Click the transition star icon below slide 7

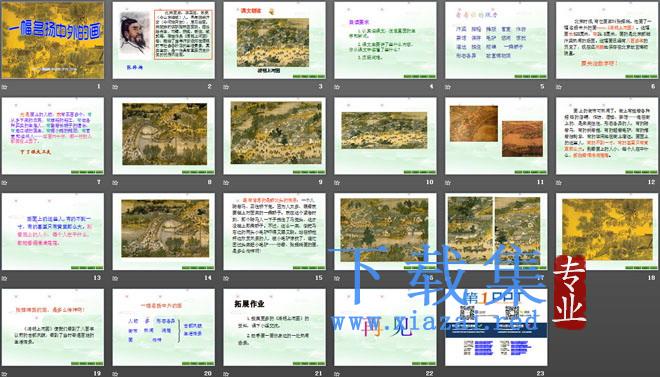[x=5, y=183]
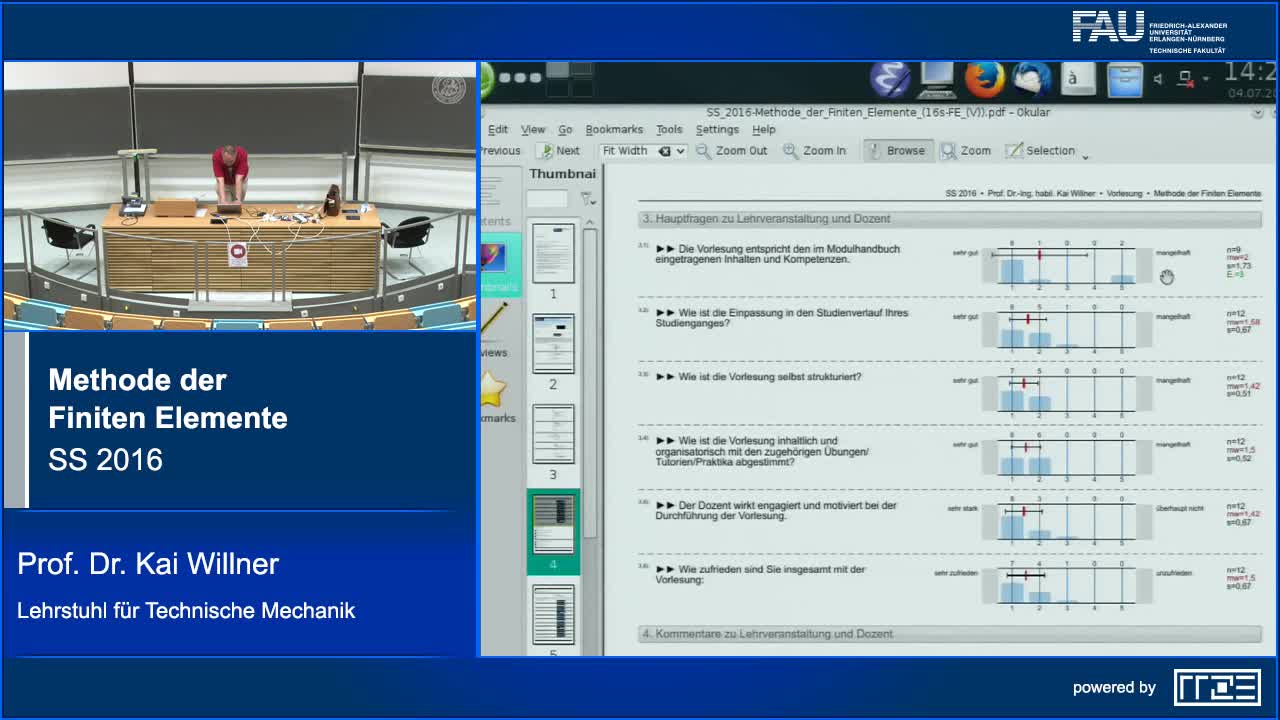Click the Previous page button

[x=500, y=150]
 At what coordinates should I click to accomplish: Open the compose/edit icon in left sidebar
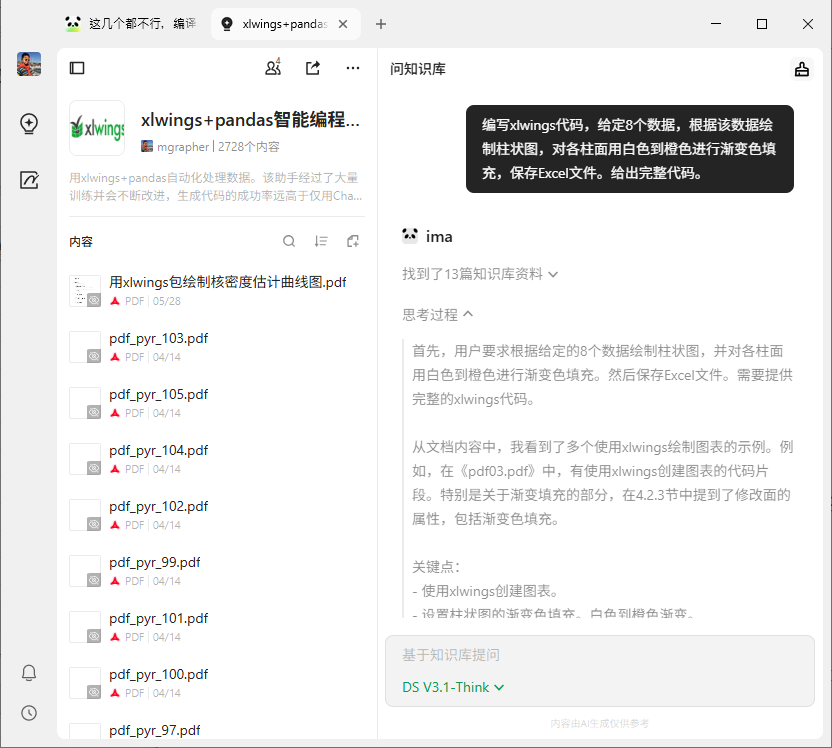pyautogui.click(x=28, y=180)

####

Reproduce the entries above word for word, leaving out the pictures.

[Completed task]:
Click the transition star icon below slide 7

[x=5, y=183]
Click the Previous page button

[x=500, y=150]
 At what coordinates should I click to accomplish: Open the compose/edit icon in left sidebar
pyautogui.click(x=28, y=180)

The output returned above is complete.